** EXERCISE PROMPT **
Your task is to repeat the listing exactly.

*** Begin section ***

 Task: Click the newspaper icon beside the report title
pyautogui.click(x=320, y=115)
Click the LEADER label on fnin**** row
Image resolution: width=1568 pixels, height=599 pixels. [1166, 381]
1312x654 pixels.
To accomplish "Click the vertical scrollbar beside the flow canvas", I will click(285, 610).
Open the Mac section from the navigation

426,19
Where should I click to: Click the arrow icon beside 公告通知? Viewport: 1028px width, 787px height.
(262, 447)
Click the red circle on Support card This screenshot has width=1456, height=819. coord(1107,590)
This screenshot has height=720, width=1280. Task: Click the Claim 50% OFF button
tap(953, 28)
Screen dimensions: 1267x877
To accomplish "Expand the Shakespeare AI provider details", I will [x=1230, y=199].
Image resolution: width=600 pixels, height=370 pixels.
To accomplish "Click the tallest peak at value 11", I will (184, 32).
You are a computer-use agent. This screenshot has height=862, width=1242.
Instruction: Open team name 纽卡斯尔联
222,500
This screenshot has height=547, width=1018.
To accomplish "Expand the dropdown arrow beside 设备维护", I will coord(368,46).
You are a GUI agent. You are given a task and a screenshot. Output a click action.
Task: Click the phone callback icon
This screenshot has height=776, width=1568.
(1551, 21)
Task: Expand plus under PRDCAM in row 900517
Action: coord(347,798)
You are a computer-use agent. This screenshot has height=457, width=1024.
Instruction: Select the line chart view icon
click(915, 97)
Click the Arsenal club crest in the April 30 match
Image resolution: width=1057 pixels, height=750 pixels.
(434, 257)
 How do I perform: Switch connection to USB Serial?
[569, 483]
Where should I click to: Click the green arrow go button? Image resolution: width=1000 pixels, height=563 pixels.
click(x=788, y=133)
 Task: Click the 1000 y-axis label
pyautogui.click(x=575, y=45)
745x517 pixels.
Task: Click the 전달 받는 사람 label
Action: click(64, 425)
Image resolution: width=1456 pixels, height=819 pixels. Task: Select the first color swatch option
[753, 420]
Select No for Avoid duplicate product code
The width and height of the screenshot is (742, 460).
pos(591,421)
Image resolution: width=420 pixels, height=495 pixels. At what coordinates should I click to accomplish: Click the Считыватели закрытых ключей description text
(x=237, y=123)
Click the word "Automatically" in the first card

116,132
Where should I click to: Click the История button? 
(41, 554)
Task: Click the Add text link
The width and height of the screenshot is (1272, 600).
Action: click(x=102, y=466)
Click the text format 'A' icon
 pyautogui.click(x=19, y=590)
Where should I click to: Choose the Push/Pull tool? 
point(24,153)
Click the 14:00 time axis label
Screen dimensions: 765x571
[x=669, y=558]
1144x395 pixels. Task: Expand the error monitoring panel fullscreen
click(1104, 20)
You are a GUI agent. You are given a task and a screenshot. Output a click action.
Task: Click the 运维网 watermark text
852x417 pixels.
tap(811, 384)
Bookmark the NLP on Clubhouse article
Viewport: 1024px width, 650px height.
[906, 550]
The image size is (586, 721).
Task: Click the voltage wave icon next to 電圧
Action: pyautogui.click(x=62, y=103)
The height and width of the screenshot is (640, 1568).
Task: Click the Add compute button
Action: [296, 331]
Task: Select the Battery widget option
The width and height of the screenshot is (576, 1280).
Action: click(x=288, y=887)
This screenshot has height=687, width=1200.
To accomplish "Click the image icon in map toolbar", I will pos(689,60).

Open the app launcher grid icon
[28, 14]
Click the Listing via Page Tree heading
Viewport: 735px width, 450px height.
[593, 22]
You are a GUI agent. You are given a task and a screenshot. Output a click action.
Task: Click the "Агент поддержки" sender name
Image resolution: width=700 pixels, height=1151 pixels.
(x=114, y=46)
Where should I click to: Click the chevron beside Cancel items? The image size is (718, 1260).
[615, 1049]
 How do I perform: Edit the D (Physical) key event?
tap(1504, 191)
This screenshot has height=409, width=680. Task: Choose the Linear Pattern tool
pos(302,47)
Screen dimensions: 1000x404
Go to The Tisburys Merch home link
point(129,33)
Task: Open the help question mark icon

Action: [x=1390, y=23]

*** End section ***

** RESPONSE BOX **
 Task: Click the newspaper icon beside the report title
pyautogui.click(x=320, y=115)
Click the LEADER label on fnin**** row
Image resolution: width=1568 pixels, height=599 pixels. [1166, 381]
1312x654 pixels.
To accomplish "Click the vertical scrollbar beside the flow canvas", I will click(285, 610).
Open the Mac section from the navigation

426,19
Where should I click to: Click the arrow icon beside 公告通知? Viewport: 1028px width, 787px height.
(262, 447)
Click the red circle on Support card This screenshot has width=1456, height=819. coord(1107,590)
This screenshot has height=720, width=1280. Task: Click the Claim 50% OFF button
tap(953, 28)
Screen dimensions: 1267x877
To accomplish "Expand the Shakespeare AI provider details", I will [x=1230, y=199].
Image resolution: width=600 pixels, height=370 pixels.
To accomplish "Click the tallest peak at value 11", I will (184, 32).
You are a computer-use agent. This screenshot has height=862, width=1242.
Instruction: Open team name 纽卡斯尔联
222,500
This screenshot has height=547, width=1018.
To accomplish "Expand the dropdown arrow beside 设备维护", I will coord(368,46).
You are a GUI agent. You are given a task and a screenshot. Output a click action.
Task: Click the phone callback icon
This screenshot has height=776, width=1568.
(1551, 21)
Task: Expand plus under PRDCAM in row 900517
Action: coord(347,798)
You are a computer-use agent. This screenshot has height=457, width=1024.
Instruction: Select the line chart view icon
click(915, 97)
Click the Arsenal club crest in the April 30 match
Image resolution: width=1057 pixels, height=750 pixels.
(434, 257)
 How do I perform: Switch connection to USB Serial?
[569, 483]
Where should I click to: Click the green arrow go button? Image resolution: width=1000 pixels, height=563 pixels.
click(x=788, y=133)
 Task: Click the 1000 y-axis label
pyautogui.click(x=575, y=45)
745x517 pixels.
Task: Click the 전달 받는 사람 label
Action: click(64, 425)
Image resolution: width=1456 pixels, height=819 pixels. Task: Select the first color swatch option
[753, 420]
Select No for Avoid duplicate product code
The width and height of the screenshot is (742, 460).
pos(591,421)
Image resolution: width=420 pixels, height=495 pixels. At what coordinates should I click to accomplish: Click the Считыватели закрытых ключей description text
(x=237, y=123)
Click the word "Automatically" in the first card

116,132
Where should I click to: Click the История button? 
(41, 554)
Task: Click the Add text link
The width and height of the screenshot is (1272, 600).
Action: click(x=102, y=466)
Click the text format 'A' icon
 pyautogui.click(x=19, y=590)
Where should I click to: Choose the Push/Pull tool? 
point(24,153)
Click the 14:00 time axis label
Screen dimensions: 765x571
[x=669, y=558]
1144x395 pixels. Task: Expand the error monitoring panel fullscreen
click(1104, 20)
You are a GUI agent. You are given a task and a screenshot. Output a click action.
Task: Click the 运维网 watermark text
852x417 pixels.
tap(811, 384)
Bookmark the NLP on Clubhouse article
Viewport: 1024px width, 650px height.
[906, 550]
The image size is (586, 721).
Task: Click the voltage wave icon next to 電圧
Action: pyautogui.click(x=62, y=103)
The height and width of the screenshot is (640, 1568).
Task: Click the Add compute button
Action: [296, 331]
Task: Select the Battery widget option
The width and height of the screenshot is (576, 1280).
Action: click(x=288, y=887)
This screenshot has height=687, width=1200.
To accomplish "Click the image icon in map toolbar", I will pos(689,60).

Open the app launcher grid icon
[28, 14]
Click the Listing via Page Tree heading
Viewport: 735px width, 450px height.
[593, 22]
You are a GUI agent. You are given a task and a screenshot. Output a click action.
Task: Click the "Агент поддержки" sender name
Image resolution: width=700 pixels, height=1151 pixels.
(x=114, y=46)
Where should I click to: Click the chevron beside Cancel items? The image size is (718, 1260).
[615, 1049]
 How do I perform: Edit the D (Physical) key event?
tap(1504, 191)
This screenshot has height=409, width=680. Task: Choose the Linear Pattern tool
pos(302,47)
Screen dimensions: 1000x404
Go to The Tisburys Merch home link
point(129,33)
Task: Open the help question mark icon

Action: [x=1390, y=23]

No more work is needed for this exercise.